Willkommen im „Roma-Club“
Zu uns gesellt sich der Neffe unseres Gastgebers. In akzentfreiem Hochdeutsch erzählt er uns seine Geschichte. Er sei mit zwei Jahren das erste Mal als Gastarbeiterkind nach Deutschland gekommen. Dann sei die Familie kurz zurück ins Kosovo gekehrt. Als der Krieg losbrach sei man wieder nach Deutschland geflüchtet, weshalb er im Grunde nichts anderes als Deutschland kenne, seine Heimat.
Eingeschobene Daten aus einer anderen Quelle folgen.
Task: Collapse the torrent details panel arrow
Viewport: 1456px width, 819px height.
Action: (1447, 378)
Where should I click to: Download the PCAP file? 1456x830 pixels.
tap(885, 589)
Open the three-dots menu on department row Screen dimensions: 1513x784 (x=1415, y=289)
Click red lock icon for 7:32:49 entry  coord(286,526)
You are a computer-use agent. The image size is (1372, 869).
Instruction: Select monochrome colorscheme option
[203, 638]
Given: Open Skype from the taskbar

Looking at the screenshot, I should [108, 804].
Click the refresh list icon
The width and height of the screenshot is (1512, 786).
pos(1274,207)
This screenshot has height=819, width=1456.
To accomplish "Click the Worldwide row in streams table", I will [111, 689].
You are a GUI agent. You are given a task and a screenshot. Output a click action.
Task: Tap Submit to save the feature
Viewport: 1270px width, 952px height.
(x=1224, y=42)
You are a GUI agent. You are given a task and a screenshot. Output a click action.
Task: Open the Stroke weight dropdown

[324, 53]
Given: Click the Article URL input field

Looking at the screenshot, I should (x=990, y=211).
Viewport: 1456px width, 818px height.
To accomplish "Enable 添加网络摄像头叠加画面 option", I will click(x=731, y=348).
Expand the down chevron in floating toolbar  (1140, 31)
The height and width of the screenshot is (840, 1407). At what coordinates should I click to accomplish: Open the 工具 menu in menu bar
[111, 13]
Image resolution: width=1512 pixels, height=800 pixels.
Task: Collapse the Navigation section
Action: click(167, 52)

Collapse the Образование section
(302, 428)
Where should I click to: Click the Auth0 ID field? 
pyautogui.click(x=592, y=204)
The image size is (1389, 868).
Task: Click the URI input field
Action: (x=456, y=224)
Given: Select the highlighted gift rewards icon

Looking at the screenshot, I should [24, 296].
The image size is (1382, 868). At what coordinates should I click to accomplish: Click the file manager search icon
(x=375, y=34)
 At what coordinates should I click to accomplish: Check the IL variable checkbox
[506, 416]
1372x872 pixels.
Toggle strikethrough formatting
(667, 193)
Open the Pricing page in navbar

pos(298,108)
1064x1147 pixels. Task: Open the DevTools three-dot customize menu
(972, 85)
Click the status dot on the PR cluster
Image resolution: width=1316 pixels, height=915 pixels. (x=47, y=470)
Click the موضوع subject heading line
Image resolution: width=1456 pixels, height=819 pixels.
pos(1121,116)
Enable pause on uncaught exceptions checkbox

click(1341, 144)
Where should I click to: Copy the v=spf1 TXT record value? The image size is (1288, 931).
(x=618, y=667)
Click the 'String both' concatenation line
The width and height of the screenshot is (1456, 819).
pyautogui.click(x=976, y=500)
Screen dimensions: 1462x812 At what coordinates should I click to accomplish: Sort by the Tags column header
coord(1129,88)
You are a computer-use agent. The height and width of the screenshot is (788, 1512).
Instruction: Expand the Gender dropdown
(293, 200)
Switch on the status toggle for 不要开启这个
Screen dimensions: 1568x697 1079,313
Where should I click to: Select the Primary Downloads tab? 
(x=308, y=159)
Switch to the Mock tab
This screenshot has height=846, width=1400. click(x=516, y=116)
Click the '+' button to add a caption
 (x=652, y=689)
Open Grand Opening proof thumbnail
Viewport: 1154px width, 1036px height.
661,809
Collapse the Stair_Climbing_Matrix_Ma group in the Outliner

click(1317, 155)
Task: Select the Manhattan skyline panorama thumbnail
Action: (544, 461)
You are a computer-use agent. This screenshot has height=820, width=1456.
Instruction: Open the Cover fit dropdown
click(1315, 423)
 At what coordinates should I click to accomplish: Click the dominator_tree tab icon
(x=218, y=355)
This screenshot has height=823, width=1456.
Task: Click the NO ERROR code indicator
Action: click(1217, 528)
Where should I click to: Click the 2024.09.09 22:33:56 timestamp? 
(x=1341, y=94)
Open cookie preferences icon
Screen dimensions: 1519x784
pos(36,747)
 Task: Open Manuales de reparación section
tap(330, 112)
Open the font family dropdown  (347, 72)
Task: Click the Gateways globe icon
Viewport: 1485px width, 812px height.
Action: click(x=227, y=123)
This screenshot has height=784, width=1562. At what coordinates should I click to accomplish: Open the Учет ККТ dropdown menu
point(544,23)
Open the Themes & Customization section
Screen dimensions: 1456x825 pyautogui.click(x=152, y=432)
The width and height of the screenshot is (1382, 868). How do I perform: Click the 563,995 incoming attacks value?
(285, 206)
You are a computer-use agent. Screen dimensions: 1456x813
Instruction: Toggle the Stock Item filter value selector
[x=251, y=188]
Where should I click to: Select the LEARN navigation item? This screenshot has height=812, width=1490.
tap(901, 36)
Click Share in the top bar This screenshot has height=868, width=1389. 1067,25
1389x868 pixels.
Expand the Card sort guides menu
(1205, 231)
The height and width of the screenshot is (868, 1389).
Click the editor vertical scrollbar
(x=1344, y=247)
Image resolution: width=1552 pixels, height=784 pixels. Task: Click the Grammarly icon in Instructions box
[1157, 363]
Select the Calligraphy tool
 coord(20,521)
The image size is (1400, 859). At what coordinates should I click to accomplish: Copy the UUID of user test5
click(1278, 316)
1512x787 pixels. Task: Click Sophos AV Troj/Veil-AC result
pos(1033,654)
Mit 32 Jahren habe er dann „Scheiße gebaut“. Darum sei er nach Prishtina ins Kosovo abgeschoben worden. Eine für ihn lebenslange Strafe. Die erste Zeit sei unfassbar schwer gewesen: „Ich hatte 3000 € in der Tasche und bin plötzlich in einem fremden Land gelandet, das ich überhaupt nicht kannte. In Belgrad hatte ich ein paar Verwandte. Darum bin ich gleich hierher nach Belgrad. Als ich das erste Mal sah, wie die Leute hier leben, habe ich einen Schock bekommen.“
Er habe versucht mit dem Geld, das er aus Deutschland noch bei sich hatte, eine Wohnung anzumieten. „Aber als Roma kriegst du hier überhaupt nichts. Keiner will dir eine Wohnung oder eine Arbeit geben. Du hast keine Chance, hier rauszukommen.“ Notgedrungen habe er sich bei seinen Familienangehörigen in der Mahala einquartiert: „Ich wollte eigentlich auf der Straße schlafen, aber das geht als Roma nicht. Die schlagen dich zusammen, die bringen dich um, wenn sie dich alleine erwischen.“ Gewalt gegen Roma sei keine Ausnahme, teilweise durch die Polizei, teilweise durch rassistische Gruppen.
Um ein wenig Geld für das Nötigste zu verdienen, habe er anfangen müssen, Müll zu sammeln. „Als ich das erste Mal in einen Müllcontainer gekrochen bin, um nach Brauchbarem zu suchen, habe ich angefangen zu weinen. Ich hab es einfach nicht ausgehalten. In Deutschland hatte ich doch ein ganz normales Leben. Ich kann es noch immer nicht ertragen. An so etwas wie hier kann man sich nicht gewöhnen.“ Als er davon erzählt füllen sich seine Augen.
Er begleitet uns später noch zurück zur Bushaltestelle. Auf dem Weg sehen wir zwischen all den Baracken einen Funken Normalität. Inmitten dieser unwirtlichen Gegend steht eine Baracke mit offener Tür zu einer Art Kiosk oder Kneipe. Voller Trotz gegen alle Widrigkeiten prangt über dem Eingang der Schriftzug „Roma-Club“.